== Records supplied ==

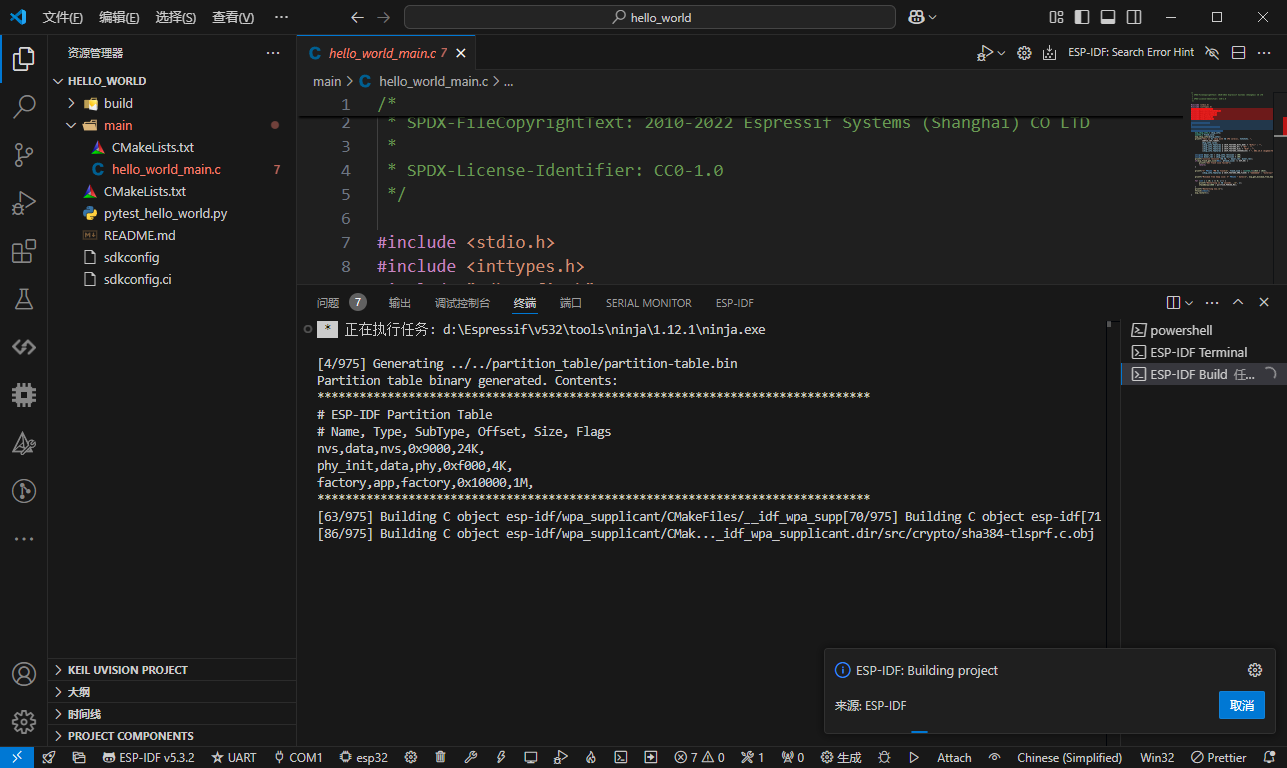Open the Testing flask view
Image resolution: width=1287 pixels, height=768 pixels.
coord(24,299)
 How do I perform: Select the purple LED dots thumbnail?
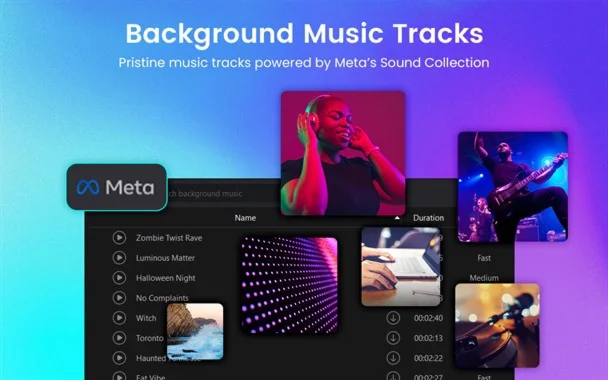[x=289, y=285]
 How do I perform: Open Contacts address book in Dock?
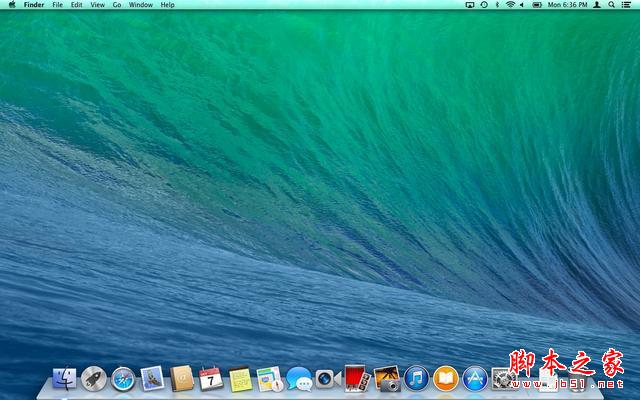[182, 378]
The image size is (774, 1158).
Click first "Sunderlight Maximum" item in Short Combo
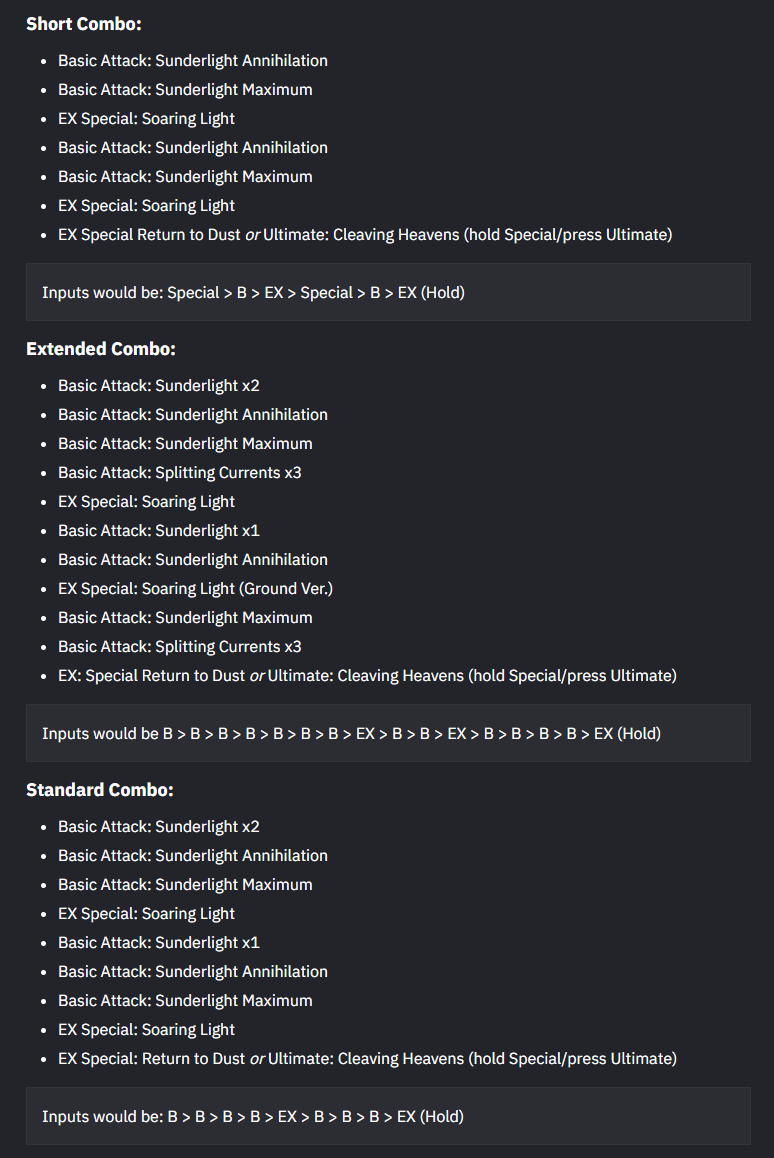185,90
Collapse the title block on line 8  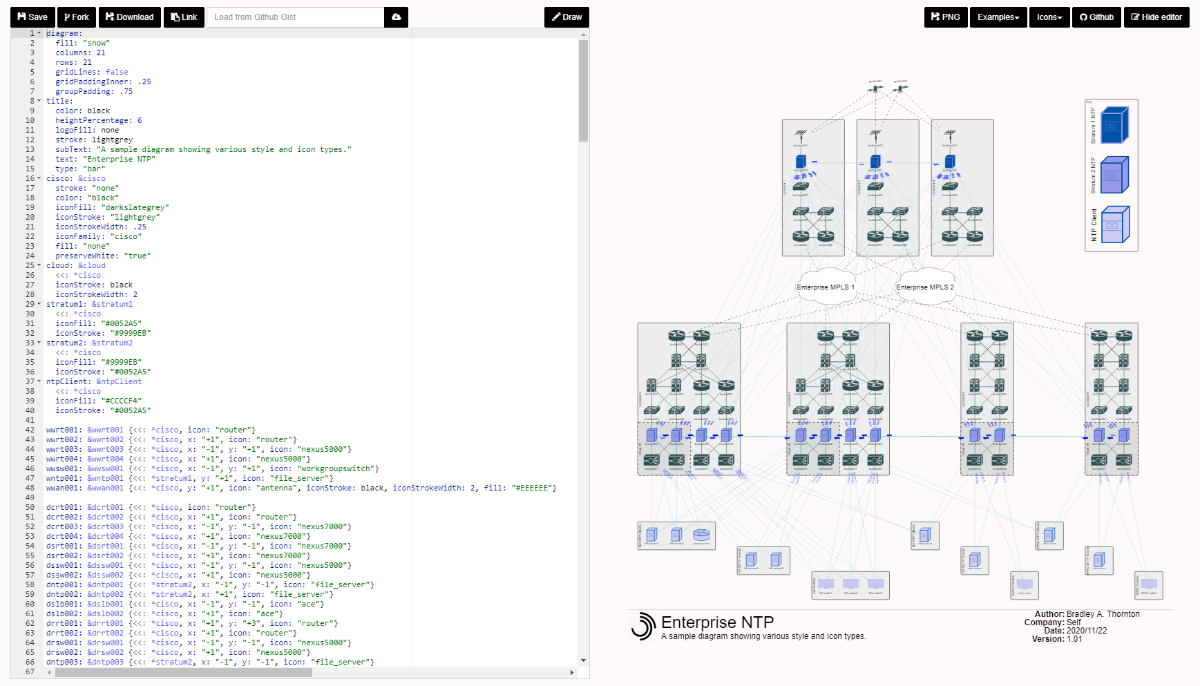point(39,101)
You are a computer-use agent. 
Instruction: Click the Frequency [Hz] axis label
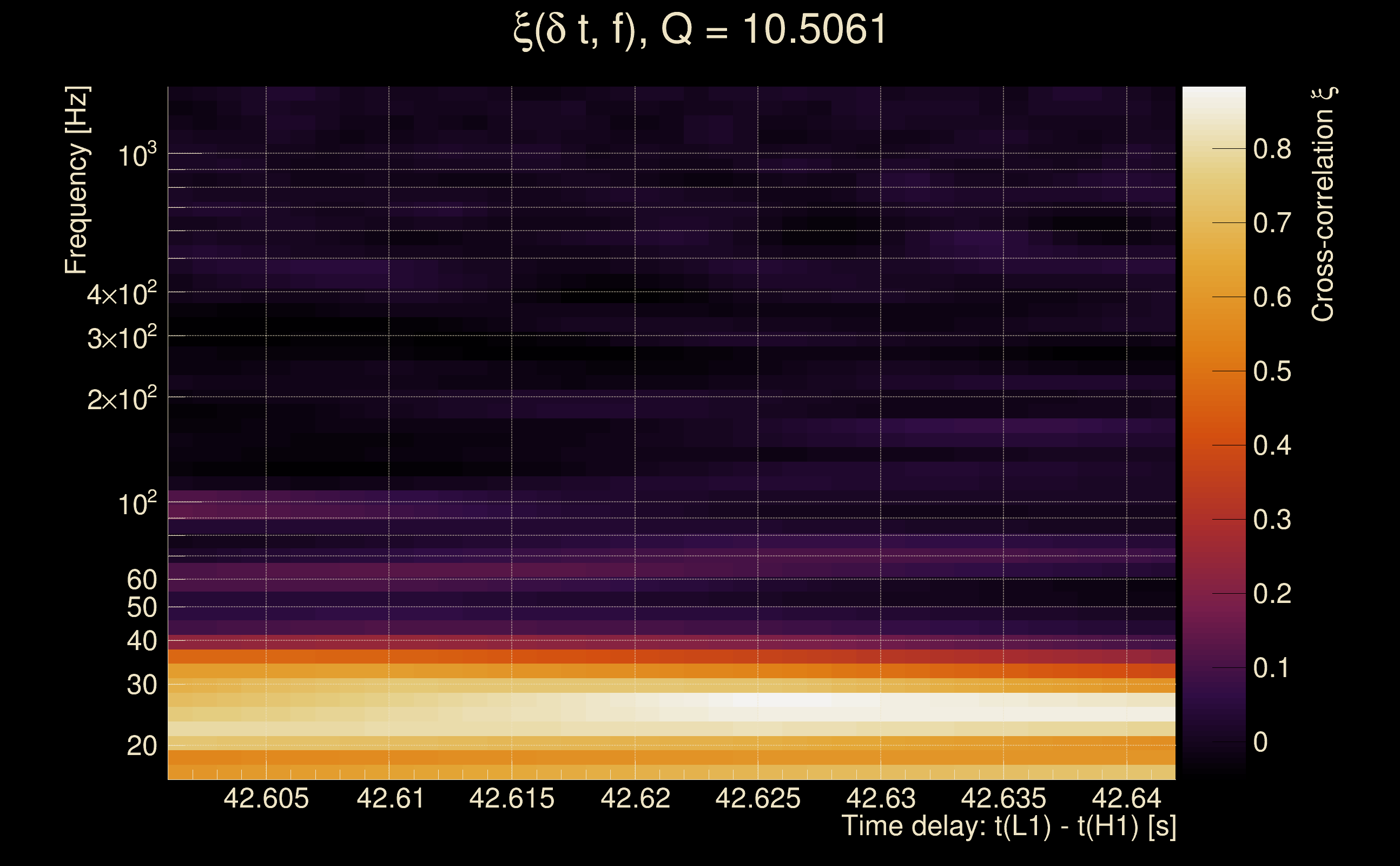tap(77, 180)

===

== Task prompt ==
Please gather every line from the items above that contains the string "Click" and list those lines.

== Task output ==
Click first "Sunderlight Maximum" item in Short Combo
Instruction: Click the Frequency [Hz] axis label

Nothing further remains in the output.